Postdoctoral Postion in Alzheimer Disease
Posted 08 Jun 2020
University of Pennsylvania
The Penn Bioinformatics in Neurodegenerative Disease Laboratory (Penn BiND) led by Corey McMillan is seeking a qualified applicant for a postdoctoral fellowship. The overall mission of the Penn BiND Lab is to use an integrative strategy leveraging multimodal and bioinformatic approaches to improve understanding of the biological basis and heterogeneity of neurodegenerative conditions. This clinical-translation research program focuses on using biologically-grounded hypothesis testing along with data-driven novel bioinformatic approaches for relating large-scale ‘omic' data (e.g., genomics, DNA methylation, transcriptomics) to deep phenotyping data (e.g., imaging, biofluids, clinical series, neuropathology). The aim is to identify phenotype-genotype associations that can be used to uncover mechanisms of disease and/or stratify diverse patients to define homogenous patient groups with a higher likelihood of achieving a therapeutic response. Primary focus is on two classes of neurodegenerative proteinopathies including the misfolded tau protein that contributes to Alzheimer’s disease (AD), primary age-related tauopathy (PART), and frontotemporal lobar degeneration (FTLD), as well as the TDP-43 protein that contributes to a spectrum of FTLD and amyotrophic lateral sclerosis (ALS).

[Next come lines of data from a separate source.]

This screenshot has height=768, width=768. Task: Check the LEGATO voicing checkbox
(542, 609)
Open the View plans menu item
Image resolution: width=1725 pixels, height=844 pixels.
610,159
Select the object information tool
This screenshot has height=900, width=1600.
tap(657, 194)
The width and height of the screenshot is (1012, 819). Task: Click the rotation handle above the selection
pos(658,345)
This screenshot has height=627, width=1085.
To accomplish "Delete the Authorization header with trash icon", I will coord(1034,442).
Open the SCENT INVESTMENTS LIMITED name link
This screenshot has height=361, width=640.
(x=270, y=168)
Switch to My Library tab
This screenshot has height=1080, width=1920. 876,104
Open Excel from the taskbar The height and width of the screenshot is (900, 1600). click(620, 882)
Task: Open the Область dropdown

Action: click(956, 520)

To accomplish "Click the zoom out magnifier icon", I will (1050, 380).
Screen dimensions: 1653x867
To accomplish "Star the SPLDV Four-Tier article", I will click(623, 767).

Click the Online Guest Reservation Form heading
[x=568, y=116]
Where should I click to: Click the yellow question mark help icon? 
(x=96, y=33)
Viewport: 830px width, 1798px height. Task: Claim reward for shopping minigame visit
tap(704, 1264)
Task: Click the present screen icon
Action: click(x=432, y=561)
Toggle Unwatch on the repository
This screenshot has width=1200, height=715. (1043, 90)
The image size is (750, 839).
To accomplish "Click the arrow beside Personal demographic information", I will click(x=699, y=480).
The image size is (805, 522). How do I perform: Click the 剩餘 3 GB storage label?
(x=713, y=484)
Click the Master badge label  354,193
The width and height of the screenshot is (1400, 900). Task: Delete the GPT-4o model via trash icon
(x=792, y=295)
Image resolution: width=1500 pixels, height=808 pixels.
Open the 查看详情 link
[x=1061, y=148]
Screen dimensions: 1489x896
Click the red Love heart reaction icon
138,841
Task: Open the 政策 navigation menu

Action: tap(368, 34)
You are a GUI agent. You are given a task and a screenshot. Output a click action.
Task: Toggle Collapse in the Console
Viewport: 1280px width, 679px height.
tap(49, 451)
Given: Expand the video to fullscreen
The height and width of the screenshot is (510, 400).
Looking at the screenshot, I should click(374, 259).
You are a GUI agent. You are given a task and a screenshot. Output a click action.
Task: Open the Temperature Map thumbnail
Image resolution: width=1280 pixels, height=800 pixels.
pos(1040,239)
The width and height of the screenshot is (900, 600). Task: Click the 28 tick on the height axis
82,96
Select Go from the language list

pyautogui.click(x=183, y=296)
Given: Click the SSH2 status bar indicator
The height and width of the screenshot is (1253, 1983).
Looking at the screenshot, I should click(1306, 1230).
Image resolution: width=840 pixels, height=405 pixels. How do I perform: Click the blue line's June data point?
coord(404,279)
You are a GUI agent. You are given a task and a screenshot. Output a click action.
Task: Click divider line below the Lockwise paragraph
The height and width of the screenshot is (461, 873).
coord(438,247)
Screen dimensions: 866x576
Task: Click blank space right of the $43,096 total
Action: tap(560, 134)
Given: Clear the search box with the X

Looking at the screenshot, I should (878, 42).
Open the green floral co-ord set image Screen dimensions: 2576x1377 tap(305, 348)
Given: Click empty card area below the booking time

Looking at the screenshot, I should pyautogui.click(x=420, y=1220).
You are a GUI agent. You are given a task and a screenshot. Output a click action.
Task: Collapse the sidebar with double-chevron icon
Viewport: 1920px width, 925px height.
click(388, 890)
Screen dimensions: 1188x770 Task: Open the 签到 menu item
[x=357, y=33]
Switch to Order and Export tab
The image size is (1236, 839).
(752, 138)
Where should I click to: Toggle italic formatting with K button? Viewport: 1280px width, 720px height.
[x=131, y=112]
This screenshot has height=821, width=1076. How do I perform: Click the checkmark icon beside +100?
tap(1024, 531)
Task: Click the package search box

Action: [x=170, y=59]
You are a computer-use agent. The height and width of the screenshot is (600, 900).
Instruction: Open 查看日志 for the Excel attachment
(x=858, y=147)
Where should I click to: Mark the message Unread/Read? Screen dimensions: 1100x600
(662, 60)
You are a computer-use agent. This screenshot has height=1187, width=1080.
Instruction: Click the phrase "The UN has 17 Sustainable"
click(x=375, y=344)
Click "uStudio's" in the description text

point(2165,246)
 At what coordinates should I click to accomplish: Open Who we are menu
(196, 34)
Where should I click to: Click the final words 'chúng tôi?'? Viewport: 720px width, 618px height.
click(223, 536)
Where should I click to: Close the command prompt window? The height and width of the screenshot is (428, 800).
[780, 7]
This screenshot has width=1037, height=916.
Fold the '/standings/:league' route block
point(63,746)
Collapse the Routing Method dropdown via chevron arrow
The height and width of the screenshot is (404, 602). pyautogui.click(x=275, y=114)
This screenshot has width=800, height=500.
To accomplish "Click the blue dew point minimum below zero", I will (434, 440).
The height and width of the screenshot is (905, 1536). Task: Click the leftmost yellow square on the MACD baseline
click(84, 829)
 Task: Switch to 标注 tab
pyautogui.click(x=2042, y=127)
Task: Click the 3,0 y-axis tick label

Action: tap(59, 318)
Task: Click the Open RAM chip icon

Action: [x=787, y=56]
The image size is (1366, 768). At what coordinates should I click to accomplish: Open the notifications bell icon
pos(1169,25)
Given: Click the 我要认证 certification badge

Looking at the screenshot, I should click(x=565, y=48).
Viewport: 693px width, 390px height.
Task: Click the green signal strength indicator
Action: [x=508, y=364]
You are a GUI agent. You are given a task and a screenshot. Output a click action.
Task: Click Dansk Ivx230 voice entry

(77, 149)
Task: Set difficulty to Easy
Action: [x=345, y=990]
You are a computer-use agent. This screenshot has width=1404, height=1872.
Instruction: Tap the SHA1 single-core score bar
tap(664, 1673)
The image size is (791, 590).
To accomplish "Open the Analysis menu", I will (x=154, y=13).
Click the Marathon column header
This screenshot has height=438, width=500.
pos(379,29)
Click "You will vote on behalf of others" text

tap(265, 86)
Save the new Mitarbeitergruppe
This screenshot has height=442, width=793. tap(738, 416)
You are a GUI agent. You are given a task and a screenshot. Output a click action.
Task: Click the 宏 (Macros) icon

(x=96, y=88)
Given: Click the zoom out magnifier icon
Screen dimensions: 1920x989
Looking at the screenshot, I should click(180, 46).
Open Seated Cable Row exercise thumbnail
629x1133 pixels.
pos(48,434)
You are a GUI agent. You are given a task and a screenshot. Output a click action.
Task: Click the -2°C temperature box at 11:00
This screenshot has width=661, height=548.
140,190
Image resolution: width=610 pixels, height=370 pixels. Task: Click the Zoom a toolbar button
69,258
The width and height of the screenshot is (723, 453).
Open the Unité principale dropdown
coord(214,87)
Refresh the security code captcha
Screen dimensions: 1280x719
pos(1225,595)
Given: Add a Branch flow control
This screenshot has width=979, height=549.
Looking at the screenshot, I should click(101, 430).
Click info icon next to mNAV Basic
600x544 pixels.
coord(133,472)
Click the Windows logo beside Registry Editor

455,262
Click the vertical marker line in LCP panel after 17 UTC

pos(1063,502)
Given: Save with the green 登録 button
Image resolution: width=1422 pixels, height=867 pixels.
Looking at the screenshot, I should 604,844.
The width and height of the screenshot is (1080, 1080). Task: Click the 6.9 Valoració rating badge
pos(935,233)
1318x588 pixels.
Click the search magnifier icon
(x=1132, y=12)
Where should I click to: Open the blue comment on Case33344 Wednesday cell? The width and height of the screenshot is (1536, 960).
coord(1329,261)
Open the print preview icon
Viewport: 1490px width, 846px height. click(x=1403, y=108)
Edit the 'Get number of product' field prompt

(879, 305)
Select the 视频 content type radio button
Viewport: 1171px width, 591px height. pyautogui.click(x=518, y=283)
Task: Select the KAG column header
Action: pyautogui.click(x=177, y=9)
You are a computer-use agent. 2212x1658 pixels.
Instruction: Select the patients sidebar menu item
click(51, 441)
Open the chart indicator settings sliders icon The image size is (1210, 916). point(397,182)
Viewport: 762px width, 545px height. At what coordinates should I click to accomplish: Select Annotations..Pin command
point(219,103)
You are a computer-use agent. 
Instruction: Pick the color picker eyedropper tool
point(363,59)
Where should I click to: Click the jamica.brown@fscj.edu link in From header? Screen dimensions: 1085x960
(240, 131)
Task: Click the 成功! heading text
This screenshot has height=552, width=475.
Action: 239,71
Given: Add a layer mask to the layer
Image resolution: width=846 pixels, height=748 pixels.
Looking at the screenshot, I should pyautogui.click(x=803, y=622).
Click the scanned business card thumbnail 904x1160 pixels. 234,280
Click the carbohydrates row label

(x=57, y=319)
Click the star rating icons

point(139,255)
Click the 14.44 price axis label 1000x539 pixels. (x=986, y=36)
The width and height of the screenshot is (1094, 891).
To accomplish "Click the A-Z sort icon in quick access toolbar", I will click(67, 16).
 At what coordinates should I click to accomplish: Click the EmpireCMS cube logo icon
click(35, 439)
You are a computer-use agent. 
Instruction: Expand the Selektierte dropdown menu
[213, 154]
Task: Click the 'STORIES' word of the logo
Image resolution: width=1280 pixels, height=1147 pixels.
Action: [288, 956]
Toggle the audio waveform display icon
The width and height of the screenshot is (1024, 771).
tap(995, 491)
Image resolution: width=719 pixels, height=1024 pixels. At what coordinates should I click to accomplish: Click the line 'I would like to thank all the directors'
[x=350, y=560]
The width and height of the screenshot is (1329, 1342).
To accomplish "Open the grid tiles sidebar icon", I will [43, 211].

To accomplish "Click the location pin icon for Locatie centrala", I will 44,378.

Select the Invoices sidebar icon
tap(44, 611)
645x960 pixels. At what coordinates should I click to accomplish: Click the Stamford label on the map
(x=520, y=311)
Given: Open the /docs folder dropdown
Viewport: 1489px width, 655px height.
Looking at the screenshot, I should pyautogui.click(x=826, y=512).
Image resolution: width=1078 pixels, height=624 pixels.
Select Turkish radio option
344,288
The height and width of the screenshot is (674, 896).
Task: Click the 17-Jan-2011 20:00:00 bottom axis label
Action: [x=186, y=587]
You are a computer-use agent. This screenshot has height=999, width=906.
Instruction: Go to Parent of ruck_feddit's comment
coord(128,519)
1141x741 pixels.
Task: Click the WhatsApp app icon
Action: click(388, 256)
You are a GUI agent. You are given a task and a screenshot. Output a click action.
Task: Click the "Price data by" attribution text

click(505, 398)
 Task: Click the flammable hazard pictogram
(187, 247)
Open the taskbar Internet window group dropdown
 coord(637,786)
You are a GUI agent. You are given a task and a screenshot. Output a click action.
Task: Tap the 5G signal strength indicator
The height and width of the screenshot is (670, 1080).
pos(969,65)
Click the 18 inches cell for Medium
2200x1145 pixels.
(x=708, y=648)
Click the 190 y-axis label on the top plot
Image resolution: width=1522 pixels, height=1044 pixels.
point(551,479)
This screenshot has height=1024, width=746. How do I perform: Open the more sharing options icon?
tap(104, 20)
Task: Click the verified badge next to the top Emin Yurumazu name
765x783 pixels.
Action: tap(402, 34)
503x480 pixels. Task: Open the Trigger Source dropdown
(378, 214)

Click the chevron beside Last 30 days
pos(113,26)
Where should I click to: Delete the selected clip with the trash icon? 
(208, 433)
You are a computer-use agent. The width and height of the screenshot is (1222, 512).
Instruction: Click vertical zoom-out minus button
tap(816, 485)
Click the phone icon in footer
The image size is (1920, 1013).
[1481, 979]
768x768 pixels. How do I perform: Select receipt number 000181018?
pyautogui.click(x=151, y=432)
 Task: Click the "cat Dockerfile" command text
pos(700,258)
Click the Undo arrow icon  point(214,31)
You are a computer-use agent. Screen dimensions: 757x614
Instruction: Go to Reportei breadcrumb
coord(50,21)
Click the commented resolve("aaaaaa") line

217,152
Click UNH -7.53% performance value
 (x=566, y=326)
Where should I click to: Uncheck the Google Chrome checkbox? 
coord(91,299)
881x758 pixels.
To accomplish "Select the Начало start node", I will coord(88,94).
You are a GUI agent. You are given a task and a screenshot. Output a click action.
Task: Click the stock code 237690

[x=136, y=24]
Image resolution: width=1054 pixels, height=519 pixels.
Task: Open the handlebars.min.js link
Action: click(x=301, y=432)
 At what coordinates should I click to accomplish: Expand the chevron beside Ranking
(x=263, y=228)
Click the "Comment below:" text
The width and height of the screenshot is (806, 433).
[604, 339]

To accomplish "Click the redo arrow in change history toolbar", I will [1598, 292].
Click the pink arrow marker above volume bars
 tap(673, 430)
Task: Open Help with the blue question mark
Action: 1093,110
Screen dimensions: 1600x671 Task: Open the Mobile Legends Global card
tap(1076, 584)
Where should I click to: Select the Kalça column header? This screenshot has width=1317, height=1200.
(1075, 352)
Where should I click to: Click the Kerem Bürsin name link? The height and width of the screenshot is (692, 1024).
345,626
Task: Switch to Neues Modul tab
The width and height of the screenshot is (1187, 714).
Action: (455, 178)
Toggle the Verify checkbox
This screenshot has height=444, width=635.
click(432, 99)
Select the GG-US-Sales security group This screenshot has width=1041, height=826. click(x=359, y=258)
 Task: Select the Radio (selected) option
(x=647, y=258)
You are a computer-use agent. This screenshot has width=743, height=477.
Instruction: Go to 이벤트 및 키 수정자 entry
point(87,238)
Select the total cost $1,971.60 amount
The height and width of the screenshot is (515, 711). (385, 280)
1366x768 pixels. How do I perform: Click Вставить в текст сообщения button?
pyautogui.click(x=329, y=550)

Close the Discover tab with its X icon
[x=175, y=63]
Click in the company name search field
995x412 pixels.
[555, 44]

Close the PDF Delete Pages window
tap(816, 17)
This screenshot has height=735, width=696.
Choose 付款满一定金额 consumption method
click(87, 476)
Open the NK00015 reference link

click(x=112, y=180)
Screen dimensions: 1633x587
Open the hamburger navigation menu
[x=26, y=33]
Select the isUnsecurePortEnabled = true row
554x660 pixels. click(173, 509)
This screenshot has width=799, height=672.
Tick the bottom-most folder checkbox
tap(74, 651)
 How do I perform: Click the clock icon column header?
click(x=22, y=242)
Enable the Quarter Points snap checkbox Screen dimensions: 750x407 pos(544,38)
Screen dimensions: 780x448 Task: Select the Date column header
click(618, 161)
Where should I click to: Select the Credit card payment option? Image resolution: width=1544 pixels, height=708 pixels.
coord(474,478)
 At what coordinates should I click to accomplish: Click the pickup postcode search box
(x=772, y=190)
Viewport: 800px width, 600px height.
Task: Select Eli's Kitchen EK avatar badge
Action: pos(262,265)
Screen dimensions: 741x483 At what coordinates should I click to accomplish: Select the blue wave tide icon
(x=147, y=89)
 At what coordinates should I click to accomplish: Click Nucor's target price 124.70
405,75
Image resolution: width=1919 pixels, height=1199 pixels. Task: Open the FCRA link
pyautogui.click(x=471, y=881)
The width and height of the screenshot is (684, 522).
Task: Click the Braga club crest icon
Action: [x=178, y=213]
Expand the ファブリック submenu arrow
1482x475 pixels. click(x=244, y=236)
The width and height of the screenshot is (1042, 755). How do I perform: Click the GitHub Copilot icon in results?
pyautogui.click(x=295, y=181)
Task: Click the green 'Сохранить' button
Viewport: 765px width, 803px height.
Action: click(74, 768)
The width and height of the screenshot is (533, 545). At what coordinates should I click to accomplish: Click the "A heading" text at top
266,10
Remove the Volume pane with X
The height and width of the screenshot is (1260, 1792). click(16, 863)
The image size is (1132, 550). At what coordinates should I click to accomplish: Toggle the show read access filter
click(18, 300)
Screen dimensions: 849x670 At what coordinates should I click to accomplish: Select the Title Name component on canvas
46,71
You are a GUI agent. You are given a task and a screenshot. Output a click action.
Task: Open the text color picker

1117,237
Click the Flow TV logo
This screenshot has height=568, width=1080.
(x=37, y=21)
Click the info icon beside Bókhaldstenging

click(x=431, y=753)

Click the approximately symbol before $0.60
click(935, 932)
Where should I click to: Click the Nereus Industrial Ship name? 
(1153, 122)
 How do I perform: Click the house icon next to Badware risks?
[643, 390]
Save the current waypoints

The Penn BiND Lab is a highly interdisciplinary environment based in the Neurology Department of the Perelman School of Medicine at the University of Pennsylvania. We work closely with clinicians in the NIA-funded Alzheimer Disease Center (ADC), Penn Frontotemporal Degeneration Center (FTDC), and Comprehensive ALS Clinic as well as several national and international consortia. The lab is also integrated into the FTDC and associated research centers including the Institute on Aging (IoA), Penn Neurodegeneration of Genomics Center (PNGC), Institute for Translational Medicine and Therapeutics (ITMAT), and Neuroscience Graduate Group (NGG). The“dry lab” additionally works very closely with several “wet labs” at Penn to validate our bioinformatic observations in human or model specimens.
UPenn is currently seeking two candidates who have a Ph.D. in a relevant area (e.g., neuroscience, neurology, bioengineering, genetics, computational biology, biostatistics, etc.) and interest and experience in:
(1) Bioinformatics or data science experience that can be applied to neurodegenerative disease and aging;
(2) MRI/PET image analysis experience that can be applied to ‘omic' studies (e.g., imaging-genetics).